Monday, July 27, 2015

Former NYT reporter reveals latest example of Gell-Mann Effect

On May 10th, The New York Times published the first of a two part expose of the nail salon industry in New York. I did not read it. I chose to omit investing time reading the article based on four premises, 1) the NYT would get the commercial details wrong, 2) the NYT would fail to understand the broader issues of immigration, licensing, trade-off decisions, etc., 3) this seemed a classic example of the NYT's pandering to the guilty conscious of the pathologically altruistic, and 4) Nail salons? Really, this is the material social issue of the day?

Many people find it fun to exercise moral outrage about things close to them but not affecting them directly and the NYT has a terrible proclivity for just such reporting. Exercising journalistic advocacy to fix other people's problems with money from yet further other people, and with no regard whether the "beneficiaries" actually wanted the problem "solved" or actually benefited from the solution imposed on them.

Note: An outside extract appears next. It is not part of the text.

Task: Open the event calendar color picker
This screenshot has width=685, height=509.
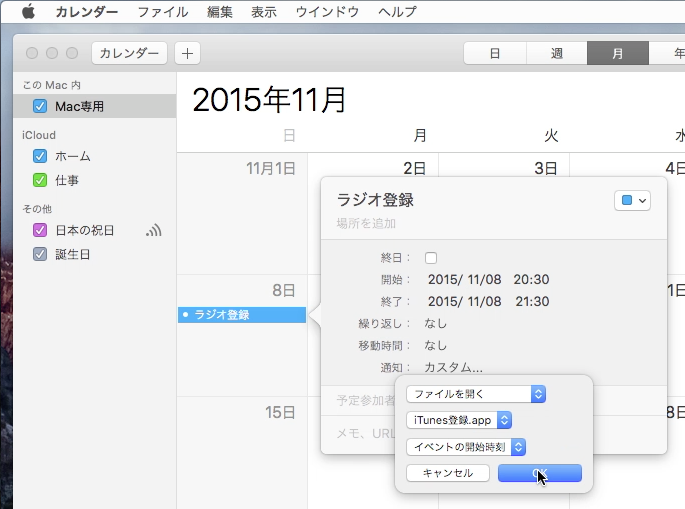Action: 633,200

I was happy to let the SJW and hand waving crowd exercise their irascibility over this apparent non-issue, confident that this would either blow over or be exposed. And sure enough, just three months later, here we have a rather thorough takedown of both the facts of the issue as well as a major charge against the editorial integrity of the Times from What the ‘Times’ Got Wrong About Nail Salons by Richard Bernstein. Ironically, it is a former New York Times journalist himself who is having his very own Gell-Mann Amnesia moment. Bernstein and his wife have two nail-salon stores and have been in the industry for more than a decade. Read Bernstein's whole article to discover as did Michael Crichton that
You open the newspaper to an article on some subject you know well. In Murray’s case, physics. In mine, show business. You read the article and see the journalist has absolutely no understanding of either the facts or the issues. Often, the article is so wrong it actually presents the story backward-reversing cause and effect. I call these the “wet streets cause rain” stories. Paper’s full of them.
Bernstein's experience is even worse. Not only did the nail-salon reporter not understand the industry, she also reported flat out untruths and misreported numerous critical facts. The article was so riddled with errors of fact and interpretation that it would have had to have been rewritten and the Times was simply unwilling to correct that which it knew it had misreported.

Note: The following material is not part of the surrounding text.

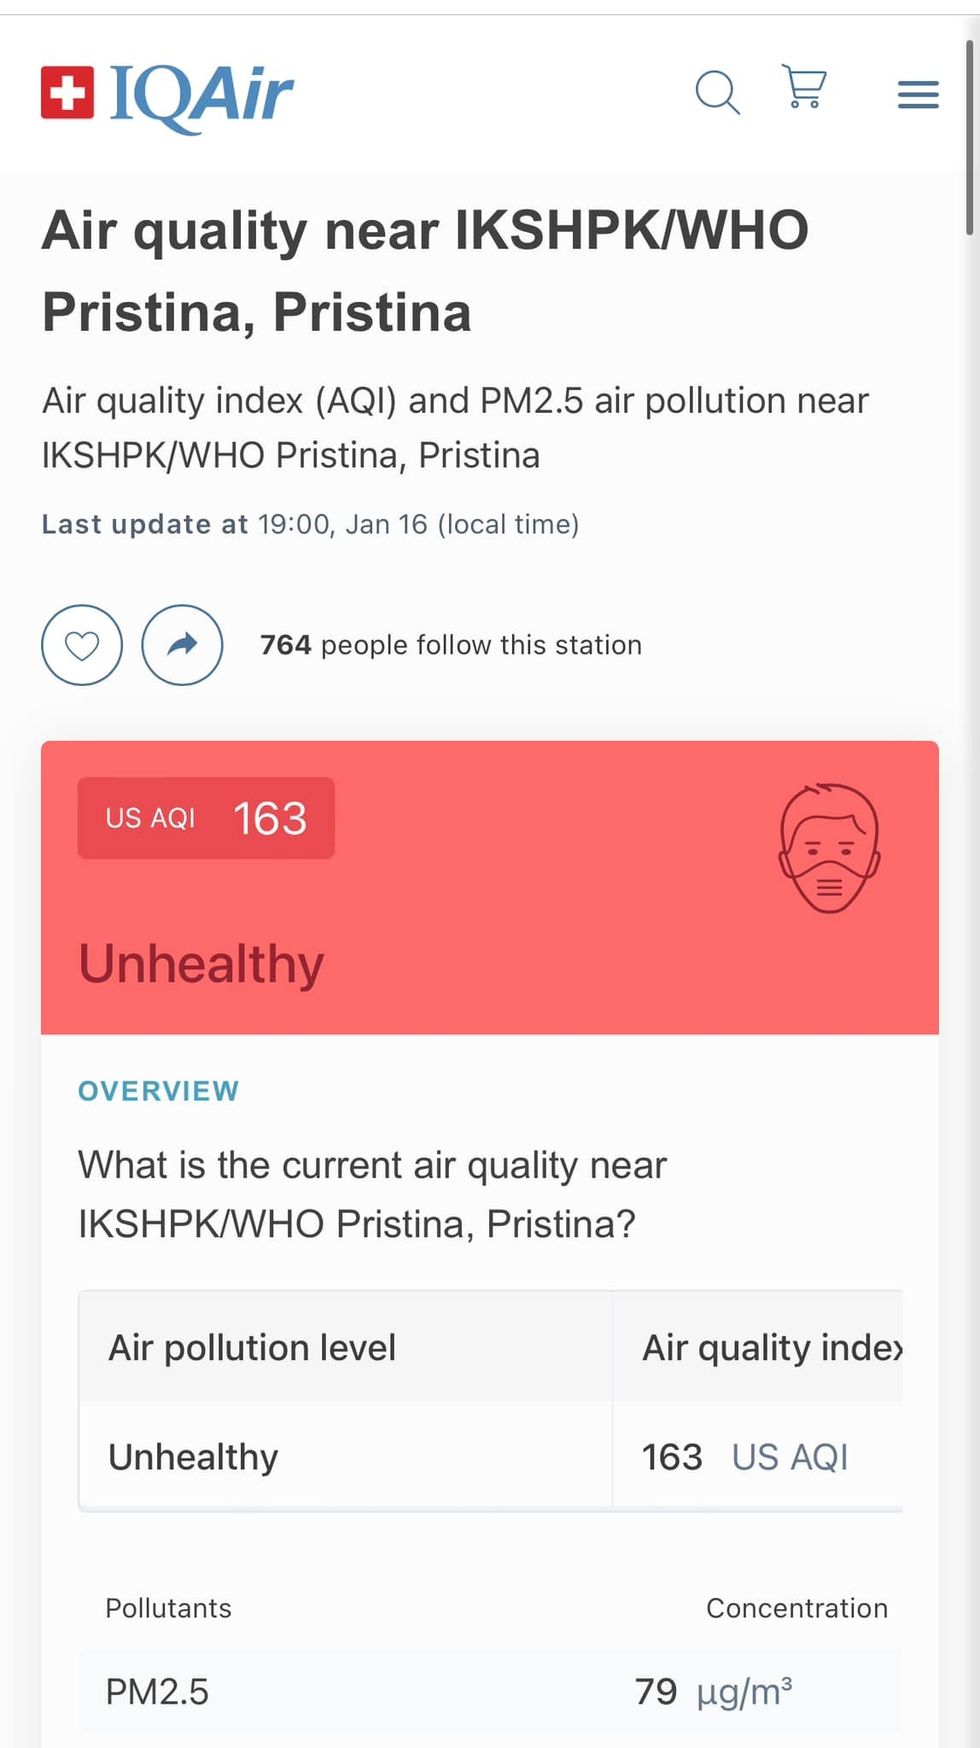Click the PM2.5 pollutant row
Image resolution: width=980 pixels, height=1748 pixels.
(157, 1692)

Michael Crichton noted that
That is the Gell-Mann Amnesia effect. I’d point out it does not operate in other arenas of life. In ordinary life, if somebody consistently exaggerates or lies to you, you soon discount everything they say. In court, there is the legal doctrine of falsus in uno, falsus in omnibus, which means untruthful in one part, untruthful in all.

But when it comes to the media, we believe against evidence that it is probably worth our time to read other parts of the paper. When, in fact, it almost certainly isn’t. The only possible explanation for our behavior is amnesia.
If you can't get the basic facts right about a story in your own backyard, what basis is there for having confidence in their ability to report anything more distant or more complicated than having your nails done?